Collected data
+ + + + + + +
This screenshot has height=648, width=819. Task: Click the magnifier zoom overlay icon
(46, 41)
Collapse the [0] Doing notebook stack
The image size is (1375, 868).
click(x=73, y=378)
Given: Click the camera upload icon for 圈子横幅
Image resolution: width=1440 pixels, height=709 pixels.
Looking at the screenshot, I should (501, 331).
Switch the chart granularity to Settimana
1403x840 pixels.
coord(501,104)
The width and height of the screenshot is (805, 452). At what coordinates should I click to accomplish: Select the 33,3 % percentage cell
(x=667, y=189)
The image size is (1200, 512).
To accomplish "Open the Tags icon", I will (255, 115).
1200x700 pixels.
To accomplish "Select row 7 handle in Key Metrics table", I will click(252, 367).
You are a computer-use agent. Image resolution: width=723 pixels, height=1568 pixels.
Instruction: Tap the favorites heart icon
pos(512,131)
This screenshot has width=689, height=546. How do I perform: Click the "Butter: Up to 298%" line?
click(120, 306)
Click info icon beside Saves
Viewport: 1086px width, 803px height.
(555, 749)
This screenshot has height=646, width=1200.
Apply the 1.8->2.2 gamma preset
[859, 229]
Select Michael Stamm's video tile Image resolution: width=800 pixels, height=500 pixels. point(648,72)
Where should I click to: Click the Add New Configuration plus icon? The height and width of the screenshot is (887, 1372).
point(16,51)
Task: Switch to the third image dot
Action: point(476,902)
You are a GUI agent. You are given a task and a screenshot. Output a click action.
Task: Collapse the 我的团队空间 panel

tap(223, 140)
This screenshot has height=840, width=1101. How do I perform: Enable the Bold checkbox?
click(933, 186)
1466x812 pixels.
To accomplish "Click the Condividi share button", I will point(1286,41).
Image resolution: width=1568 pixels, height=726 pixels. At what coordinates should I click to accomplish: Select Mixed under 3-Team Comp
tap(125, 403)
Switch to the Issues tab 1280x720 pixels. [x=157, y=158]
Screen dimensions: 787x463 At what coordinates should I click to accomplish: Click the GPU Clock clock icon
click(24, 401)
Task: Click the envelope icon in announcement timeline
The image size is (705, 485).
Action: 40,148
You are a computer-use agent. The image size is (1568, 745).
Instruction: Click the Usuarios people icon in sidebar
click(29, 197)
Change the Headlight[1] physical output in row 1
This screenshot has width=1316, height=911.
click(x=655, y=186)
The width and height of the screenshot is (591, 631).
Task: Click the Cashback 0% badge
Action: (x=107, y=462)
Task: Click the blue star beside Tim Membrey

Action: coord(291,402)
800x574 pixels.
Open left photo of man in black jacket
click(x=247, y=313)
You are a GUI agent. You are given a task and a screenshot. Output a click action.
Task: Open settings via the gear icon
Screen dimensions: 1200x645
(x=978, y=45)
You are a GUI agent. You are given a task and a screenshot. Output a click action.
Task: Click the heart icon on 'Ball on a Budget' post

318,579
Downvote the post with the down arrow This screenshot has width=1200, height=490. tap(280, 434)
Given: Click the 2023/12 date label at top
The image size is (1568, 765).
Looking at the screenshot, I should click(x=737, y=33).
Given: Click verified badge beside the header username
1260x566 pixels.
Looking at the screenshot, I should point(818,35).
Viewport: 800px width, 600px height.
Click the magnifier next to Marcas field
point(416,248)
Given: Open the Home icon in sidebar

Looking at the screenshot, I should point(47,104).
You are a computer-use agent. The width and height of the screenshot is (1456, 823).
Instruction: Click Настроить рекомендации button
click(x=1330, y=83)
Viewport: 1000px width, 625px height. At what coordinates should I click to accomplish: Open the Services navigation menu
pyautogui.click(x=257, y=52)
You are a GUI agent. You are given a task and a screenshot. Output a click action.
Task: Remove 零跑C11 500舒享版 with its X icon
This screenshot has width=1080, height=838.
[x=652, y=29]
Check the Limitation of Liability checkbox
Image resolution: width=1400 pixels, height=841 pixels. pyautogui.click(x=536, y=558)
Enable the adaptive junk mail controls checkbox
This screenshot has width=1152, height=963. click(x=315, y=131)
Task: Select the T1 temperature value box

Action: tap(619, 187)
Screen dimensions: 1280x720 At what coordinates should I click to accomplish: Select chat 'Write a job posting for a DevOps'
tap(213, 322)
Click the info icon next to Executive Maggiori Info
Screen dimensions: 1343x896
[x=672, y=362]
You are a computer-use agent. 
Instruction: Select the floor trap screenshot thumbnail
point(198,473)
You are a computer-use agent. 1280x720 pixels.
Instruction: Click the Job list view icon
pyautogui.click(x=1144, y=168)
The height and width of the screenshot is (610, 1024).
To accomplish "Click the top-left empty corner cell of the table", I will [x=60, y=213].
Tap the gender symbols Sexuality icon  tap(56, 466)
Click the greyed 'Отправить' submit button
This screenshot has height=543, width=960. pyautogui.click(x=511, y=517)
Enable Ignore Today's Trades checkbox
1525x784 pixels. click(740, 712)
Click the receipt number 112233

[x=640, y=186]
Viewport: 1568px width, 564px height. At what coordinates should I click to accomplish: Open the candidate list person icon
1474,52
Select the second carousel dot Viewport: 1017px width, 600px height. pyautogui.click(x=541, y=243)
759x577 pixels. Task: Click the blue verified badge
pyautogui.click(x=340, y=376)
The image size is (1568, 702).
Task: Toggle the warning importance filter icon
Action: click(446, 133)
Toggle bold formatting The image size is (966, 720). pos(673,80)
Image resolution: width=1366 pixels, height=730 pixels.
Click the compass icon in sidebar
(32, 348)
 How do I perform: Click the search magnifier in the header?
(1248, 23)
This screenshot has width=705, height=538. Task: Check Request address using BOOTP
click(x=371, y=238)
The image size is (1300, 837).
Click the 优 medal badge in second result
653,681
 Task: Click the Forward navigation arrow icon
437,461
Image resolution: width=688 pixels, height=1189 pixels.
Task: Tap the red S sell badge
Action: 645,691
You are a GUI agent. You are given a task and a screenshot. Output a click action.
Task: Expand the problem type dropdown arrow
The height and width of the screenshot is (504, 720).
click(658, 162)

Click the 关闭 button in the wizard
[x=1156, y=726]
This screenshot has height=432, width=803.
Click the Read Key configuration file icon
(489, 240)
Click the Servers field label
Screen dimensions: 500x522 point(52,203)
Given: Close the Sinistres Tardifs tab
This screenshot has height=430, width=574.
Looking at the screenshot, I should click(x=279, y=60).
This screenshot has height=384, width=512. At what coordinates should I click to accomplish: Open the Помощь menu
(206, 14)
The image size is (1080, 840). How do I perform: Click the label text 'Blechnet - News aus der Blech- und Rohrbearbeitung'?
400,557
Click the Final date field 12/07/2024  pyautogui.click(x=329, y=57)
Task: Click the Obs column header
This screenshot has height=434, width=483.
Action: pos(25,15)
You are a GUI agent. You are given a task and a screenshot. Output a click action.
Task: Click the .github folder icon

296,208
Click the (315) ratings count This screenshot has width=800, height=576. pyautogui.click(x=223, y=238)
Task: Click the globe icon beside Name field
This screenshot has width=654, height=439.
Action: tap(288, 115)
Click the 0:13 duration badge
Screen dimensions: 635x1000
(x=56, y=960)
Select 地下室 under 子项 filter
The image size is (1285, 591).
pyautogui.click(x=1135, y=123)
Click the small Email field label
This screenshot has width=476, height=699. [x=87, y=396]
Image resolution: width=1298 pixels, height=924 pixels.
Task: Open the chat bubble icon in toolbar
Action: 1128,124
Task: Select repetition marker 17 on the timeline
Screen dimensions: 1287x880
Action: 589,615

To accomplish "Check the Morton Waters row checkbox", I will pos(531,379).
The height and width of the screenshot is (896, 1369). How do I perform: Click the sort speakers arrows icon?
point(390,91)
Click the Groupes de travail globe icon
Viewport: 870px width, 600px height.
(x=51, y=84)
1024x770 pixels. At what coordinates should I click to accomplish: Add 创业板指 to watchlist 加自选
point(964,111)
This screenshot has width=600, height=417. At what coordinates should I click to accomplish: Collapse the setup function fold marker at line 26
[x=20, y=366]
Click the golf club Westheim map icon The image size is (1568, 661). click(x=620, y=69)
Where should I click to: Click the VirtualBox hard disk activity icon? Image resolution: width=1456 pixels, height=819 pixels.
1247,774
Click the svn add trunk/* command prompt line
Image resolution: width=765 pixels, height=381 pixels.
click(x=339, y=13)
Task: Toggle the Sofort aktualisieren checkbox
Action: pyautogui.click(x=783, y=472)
+ + + + + + +
Which lines above include the string "will"? Show them.

• Result
To accomplish "Open the Tags icon", I will (255, 115).
To accomplish "Select row 7 handle in Key Metrics table", I will click(252, 367).
To accomplish "Click the Condividi share button", I will point(1286,41).
To accomplish "Click the top-left empty corner cell of the table", I will [x=60, y=213].
To accomplish "Check the Morton Waters row checkbox", I will pos(531,379).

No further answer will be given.